A Successful Society Honors Its Teachers
“If a seed of lettuce will not grow, we do not blame the lettuce. Instead, the fault lies with us for not having nourished the seed properly.” – Buddhist proverb.
The subject of education is difficult to approach. We know there is much that is wrong with our present educational system, but there is no consensus about what the problems are. To make matters worse, there are people out there who really do not want to improve education.
Some of those people are parents. Among them are those who cannot find the time to care about their children, for whatever reason, but many are people who didn’t get much out of school themselves. Our educational system failed them, and they expect it to fail their children.

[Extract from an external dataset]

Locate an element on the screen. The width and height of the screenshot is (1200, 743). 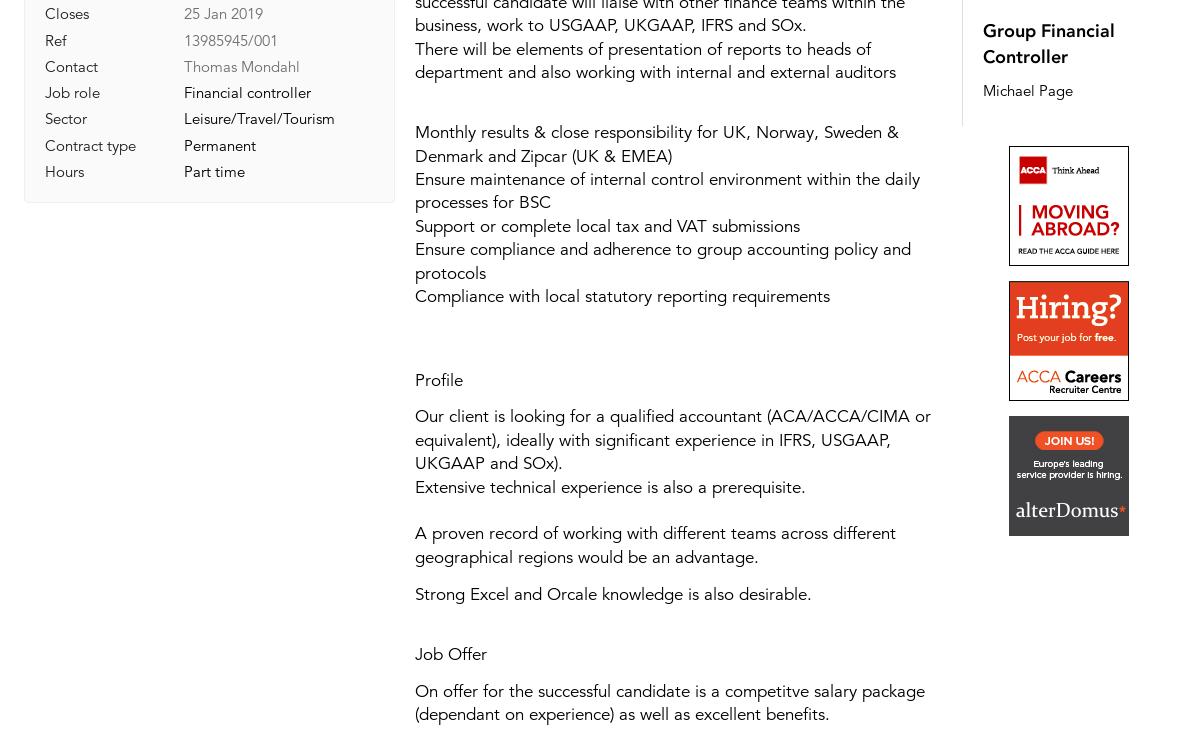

As I see it, they send their children to school wearing the dunce caps they once wore.
It has been shown many times that lack of education leads to lack of income. Lack of income forces people to live in substandard housing, which is usually clustered with other substandard housing. Schools in such areas do not perform well compared with schools in more affluent areas.

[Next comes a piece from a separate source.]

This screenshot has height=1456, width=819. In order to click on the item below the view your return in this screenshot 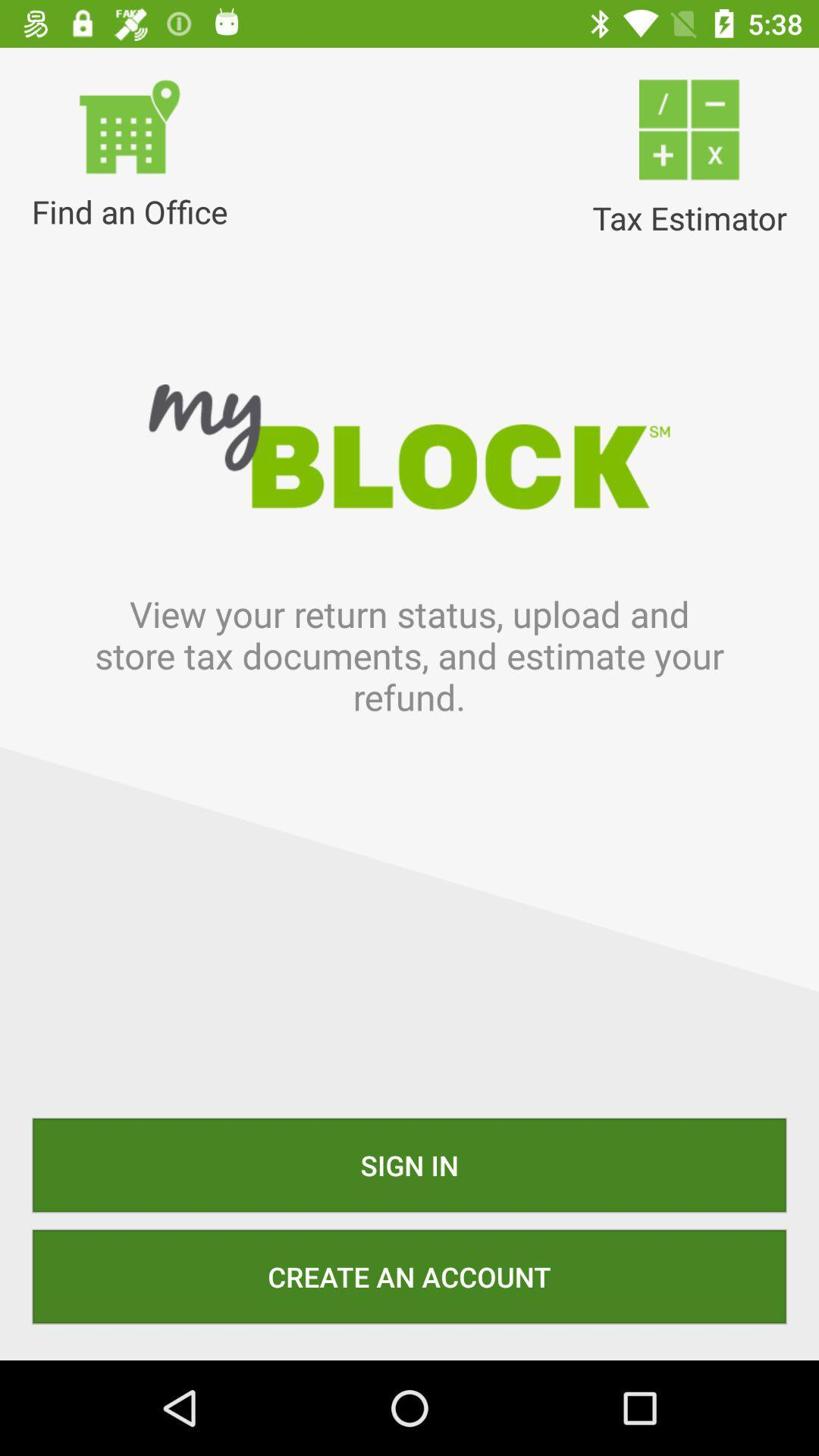, I will do `click(410, 1164)`.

And that is the primary problem (there are many others) with the concept of “No Child Left Behind.” This act of Congress, signed by President George Bush, Jr. less than four months after the 9-11 tragedy, penalizes poorly-performing schools without regard to the obvious connection between lack of education and lack of income and parental support.
NCLB makes the assumption that teachers are at fault. We’ve all had poor ones, and it would be nice to be able to weed them out, but teachers cannot be evaluated only by how well their students perform. Other factors must be considered.
Some parents are a problem, mostly because of their lack of support, but there are forces out there with a more diabolical agenda.
Teachers have been assailed on another front recently. Republican Governor Scott Walker of Wisconsin pushed through a measure to strip his state’s teachers of their collective bargaining rights, and several other Republican-controlled state houses are trying to do the same. Teachers, they say, get paid too much and work too little. They are to blame for our economic difficulties.
That isn’t true. If we truly valued our children’s education we would pay teachers a lot more. As it is, we place a higher value, in dollars at least, on celebrity blowhards like Donald Trump and Charlie Sheen; on stockbrokers and basketball players and fashion designers and corporate raiders and all those who accumulate wealth, even if they do so by impoverishing others.
A society that doesn’t value its teachers is not likely to have very well-educated children. An educated person doesn’t just know facts, or where to find them. He or she knows how the world works, questions authority, is tolerant of those who are different, and is skeptical of simple answers to complex problems.
Such a person is not easily misled, and is considered dangerous by those who seek to mislead. That is another group that wants our educational system – at least our public educational system – to fail.
Yes, I am saying that there are people committed to “dumbing down” our citizens, and they are succeeding wildly.
Teachers and their bloated salaries caused the recession. We don’t have a revenue problem, we have a spending problem. Barak Obama is a Kenyan Muslim communist. The universe is only 7,000 years old. Tax cuts for the rich will trickle down to the rest of us. We have the best health care in the world. Global warming is a hoax. We wouldn’t have found bin Laden without torture. Drill, baby, drill. Government isn’t the solution; government is the problem.
Well-educated people don’t accept such statements without question. They’re not likely to keep the dial turned to Faux News. They’re dangerous.
Well, I say be dangerous! Encourage your children, and your friends’ children, to learn, and explore, and doubt! Question authority! Speak truth to power! Value those who teach!
And never stop learning. If we all keep learning, those who seek to mislead will lose this perilous game.
Let’s not be stupid enough to accept being dumb.
1 comment:
You're right, teachers aren't the reason public education is failing our kids. It's the teachers unions bleeding the money out of schools and into retirement and pension funds that killing it. Look at California. 53% of the state budget goes to schools. But out of every dollar only .48 cents make it the classroom. Where's the other .52 cents? It's going into the retirement accounts of high up union leaders and gold ated health care and pensions for all teachers. Teachers are retireing make 102% of what they made when they were working. Tell me how are we supposed to teach our kids when more than 1/2 the money goes to people that have retired huh?
Don't give me this crap talk about teachers not making enough money, their retirement benefits are better than most private sector middle class.